Ama atlar nereden geliyor? Nerede geliştiler? Ve Mustang, Kuzey Amerika yelpazesinde nasıl kendini kanıtladı? Size aradığınız cevapları vermek için burada şu soruyu tartışıyoruz: Atlar Kuzey Amerika’ya mı özgü?
Amerika’da serbest dolaşan Mustang hakkında daha fazla bilgi edinmek isterseniz, okumaya devam etmeden önce bu belgesele de göz atabilirsiniz.
Kuzey Amerika’da At Atalarının Evrimi – Erken Başlangıçlar
Atların Amerika’ya özgü olup olmadığı, ilk göründüğünden daha karmaşık ve tartışmalı bir sorudur, ancak kesin olan bir şey, günümüz atlarının atalarının Kuzey Amerika’da evrimleştiğidir.
Modern atlar, eşekler ve zebralar ile birlikte, Equidae olarak bilinen daha büyük bir hayvan ailesinin geriye kalan tek cinsi olan Equus cinsine aittir.

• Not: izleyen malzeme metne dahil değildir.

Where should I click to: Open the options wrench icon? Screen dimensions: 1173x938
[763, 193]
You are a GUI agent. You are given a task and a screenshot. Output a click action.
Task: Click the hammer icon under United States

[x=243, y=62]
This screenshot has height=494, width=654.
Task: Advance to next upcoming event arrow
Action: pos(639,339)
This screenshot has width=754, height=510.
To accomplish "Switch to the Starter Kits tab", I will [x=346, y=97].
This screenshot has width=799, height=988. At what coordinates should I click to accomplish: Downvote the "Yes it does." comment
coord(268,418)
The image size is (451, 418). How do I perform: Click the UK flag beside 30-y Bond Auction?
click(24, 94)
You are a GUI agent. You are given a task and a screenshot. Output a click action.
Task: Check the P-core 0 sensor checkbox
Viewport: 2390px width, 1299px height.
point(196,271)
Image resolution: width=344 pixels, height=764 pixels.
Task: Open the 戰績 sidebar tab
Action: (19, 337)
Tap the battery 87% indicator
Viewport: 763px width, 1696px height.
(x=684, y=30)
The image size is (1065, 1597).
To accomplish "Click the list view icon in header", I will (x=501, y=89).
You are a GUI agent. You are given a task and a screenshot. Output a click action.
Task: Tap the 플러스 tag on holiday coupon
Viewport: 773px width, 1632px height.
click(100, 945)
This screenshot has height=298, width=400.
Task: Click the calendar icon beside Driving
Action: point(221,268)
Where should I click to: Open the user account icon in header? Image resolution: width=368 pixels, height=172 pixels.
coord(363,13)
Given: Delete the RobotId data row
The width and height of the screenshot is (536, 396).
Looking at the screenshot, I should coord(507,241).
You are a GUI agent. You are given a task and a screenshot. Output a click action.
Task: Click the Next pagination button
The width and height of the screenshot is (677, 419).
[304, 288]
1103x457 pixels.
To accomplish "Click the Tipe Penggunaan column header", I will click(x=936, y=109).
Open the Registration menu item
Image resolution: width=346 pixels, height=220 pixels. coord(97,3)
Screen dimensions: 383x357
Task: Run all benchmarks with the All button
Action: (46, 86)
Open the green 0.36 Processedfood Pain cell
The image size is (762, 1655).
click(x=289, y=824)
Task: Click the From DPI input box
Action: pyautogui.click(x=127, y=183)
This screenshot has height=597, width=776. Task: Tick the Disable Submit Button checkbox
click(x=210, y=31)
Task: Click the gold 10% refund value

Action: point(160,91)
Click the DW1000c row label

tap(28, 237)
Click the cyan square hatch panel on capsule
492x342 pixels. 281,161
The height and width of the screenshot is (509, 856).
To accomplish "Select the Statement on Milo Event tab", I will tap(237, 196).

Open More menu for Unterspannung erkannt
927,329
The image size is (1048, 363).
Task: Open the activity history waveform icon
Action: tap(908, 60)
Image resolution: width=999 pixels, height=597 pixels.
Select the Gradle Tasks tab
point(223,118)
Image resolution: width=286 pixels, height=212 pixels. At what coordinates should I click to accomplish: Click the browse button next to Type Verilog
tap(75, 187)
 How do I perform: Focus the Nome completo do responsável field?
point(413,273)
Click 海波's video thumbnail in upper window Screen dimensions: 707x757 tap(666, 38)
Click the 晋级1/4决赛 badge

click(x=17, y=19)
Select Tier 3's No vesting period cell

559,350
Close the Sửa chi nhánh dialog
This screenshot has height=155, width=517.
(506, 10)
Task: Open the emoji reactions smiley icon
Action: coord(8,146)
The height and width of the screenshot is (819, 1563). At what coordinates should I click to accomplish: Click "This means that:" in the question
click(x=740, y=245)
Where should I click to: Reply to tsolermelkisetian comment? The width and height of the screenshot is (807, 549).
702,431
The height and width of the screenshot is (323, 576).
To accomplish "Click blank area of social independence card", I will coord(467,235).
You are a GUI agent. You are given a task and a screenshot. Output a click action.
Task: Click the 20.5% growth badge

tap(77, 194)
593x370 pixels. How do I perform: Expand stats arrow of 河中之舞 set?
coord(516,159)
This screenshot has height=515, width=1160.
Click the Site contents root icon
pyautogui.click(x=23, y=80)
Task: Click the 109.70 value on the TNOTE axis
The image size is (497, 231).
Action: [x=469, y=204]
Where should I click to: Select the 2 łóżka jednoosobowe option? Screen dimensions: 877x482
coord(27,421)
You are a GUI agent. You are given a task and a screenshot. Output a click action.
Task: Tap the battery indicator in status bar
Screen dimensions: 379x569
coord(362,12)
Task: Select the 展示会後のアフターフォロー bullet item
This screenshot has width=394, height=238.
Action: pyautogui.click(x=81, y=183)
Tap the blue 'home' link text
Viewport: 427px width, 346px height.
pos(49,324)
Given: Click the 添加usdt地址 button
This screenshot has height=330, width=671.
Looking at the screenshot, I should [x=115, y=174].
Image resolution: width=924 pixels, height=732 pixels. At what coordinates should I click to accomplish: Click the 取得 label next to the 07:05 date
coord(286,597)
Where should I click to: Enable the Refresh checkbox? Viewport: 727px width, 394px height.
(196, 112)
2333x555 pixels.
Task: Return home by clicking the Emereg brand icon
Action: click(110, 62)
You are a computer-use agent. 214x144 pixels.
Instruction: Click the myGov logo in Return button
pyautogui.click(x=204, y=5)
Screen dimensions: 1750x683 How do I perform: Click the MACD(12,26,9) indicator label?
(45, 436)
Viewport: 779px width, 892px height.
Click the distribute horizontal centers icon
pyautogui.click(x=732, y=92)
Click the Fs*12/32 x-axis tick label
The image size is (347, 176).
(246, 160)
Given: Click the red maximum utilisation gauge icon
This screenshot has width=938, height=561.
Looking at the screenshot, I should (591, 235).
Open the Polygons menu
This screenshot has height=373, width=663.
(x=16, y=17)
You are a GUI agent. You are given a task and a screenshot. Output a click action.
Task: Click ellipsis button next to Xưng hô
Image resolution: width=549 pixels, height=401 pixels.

Milyonlarca yıllık evrim boyunca, diğer birçok tek cins cinsi (çoğul “cins”) ortaya çıktı ve soyu tükendi, ancak şu anda, Equus hayatta kalan tek cins.
Equidae ailesinin en eski üyeleri ve günümüzün atlarının, eşeklerinin ve zebraların ataları arasında eohippus adı verilen bir yaratık vardır.
Adı “şafak atı” anlamına gelir ve modern atların bu eski atası, çoğunlukla Wyoming Nehri Rüzgar Havzasında bulunan erken Eosen çökellerinden bilinir, yani ilk olarak yaklaşık 52 milyon yıl önce ortaya çıkmıştır.
Ancak, eohippus, bugün atlar olarak düşündüğümüz şeye pek benzemezdi. Bir tilki büyüklüğündeydi ve tüm ayak parmakları vardı – ilkel toynakları gelişmeye başlamış olsa da.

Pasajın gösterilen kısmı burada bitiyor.